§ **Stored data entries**
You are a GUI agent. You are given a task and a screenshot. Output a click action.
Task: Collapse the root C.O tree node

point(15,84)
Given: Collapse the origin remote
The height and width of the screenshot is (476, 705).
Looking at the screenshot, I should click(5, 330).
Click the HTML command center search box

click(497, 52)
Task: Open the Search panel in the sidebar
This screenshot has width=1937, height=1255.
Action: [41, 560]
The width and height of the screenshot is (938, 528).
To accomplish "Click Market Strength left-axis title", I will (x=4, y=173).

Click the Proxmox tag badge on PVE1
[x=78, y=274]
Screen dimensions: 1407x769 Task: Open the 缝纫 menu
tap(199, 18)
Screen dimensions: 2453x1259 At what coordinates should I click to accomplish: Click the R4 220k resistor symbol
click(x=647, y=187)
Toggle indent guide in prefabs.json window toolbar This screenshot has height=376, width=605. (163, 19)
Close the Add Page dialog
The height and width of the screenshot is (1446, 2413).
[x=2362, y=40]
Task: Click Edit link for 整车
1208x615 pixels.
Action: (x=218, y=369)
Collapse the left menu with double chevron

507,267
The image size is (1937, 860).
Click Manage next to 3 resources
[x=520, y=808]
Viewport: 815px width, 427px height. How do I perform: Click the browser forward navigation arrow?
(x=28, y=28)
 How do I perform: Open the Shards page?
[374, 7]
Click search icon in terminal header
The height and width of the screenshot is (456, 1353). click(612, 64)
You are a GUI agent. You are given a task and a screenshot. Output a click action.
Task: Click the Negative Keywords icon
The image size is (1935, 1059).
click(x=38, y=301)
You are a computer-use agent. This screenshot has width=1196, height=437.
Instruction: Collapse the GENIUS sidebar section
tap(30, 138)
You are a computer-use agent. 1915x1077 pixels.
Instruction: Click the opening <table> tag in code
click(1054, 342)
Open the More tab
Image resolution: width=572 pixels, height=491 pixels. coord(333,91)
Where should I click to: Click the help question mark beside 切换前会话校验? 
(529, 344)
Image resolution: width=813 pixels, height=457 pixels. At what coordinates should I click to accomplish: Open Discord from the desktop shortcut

§ **Work to complete**
Copy each record above so that no word or mark differs.

§ **Answer to this exercise**
You are a GUI agent. You are given a task and a screenshot. Output a click action.
Task: Collapse the root C.O tree node

point(15,84)
Given: Collapse the origin remote
The height and width of the screenshot is (476, 705).
Looking at the screenshot, I should click(5, 330).
Click the HTML command center search box

click(497, 52)
Task: Open the Search panel in the sidebar
This screenshot has width=1937, height=1255.
Action: [41, 560]
The width and height of the screenshot is (938, 528).
To accomplish "Click Market Strength left-axis title", I will (x=4, y=173).

Click the Proxmox tag badge on PVE1
[x=78, y=274]
Screen dimensions: 1407x769 Task: Open the 缝纫 menu
tap(199, 18)
Screen dimensions: 2453x1259 At what coordinates should I click to accomplish: Click the R4 220k resistor symbol
click(x=647, y=187)
Toggle indent guide in prefabs.json window toolbar This screenshot has height=376, width=605. (163, 19)
Close the Add Page dialog
The height and width of the screenshot is (1446, 2413).
[x=2362, y=40]
Task: Click Edit link for 整车
1208x615 pixels.
Action: (x=218, y=369)
Collapse the left menu with double chevron

507,267
The image size is (1937, 860).
Click Manage next to 3 resources
[x=520, y=808]
Viewport: 815px width, 427px height. How do I perform: Click the browser forward navigation arrow?
(x=28, y=28)
 How do I perform: Open the Shards page?
[374, 7]
Click search icon in terminal header
The height and width of the screenshot is (456, 1353). click(612, 64)
You are a GUI agent. You are given a task and a screenshot. Output a click action.
Task: Click the Negative Keywords icon
The image size is (1935, 1059).
click(x=38, y=301)
You are a computer-use agent. This screenshot has width=1196, height=437.
Instruction: Collapse the GENIUS sidebar section
tap(30, 138)
You are a computer-use agent. 1915x1077 pixels.
Instruction: Click the opening <table> tag in code
click(1054, 342)
Open the More tab
Image resolution: width=572 pixels, height=491 pixels. coord(333,91)
Where should I click to: Click the help question mark beside 切换前会话校验? 
(529, 344)
Image resolution: width=813 pixels, height=457 pixels. At what coordinates should I click to accomplish: Open Discord from the desktop shortcut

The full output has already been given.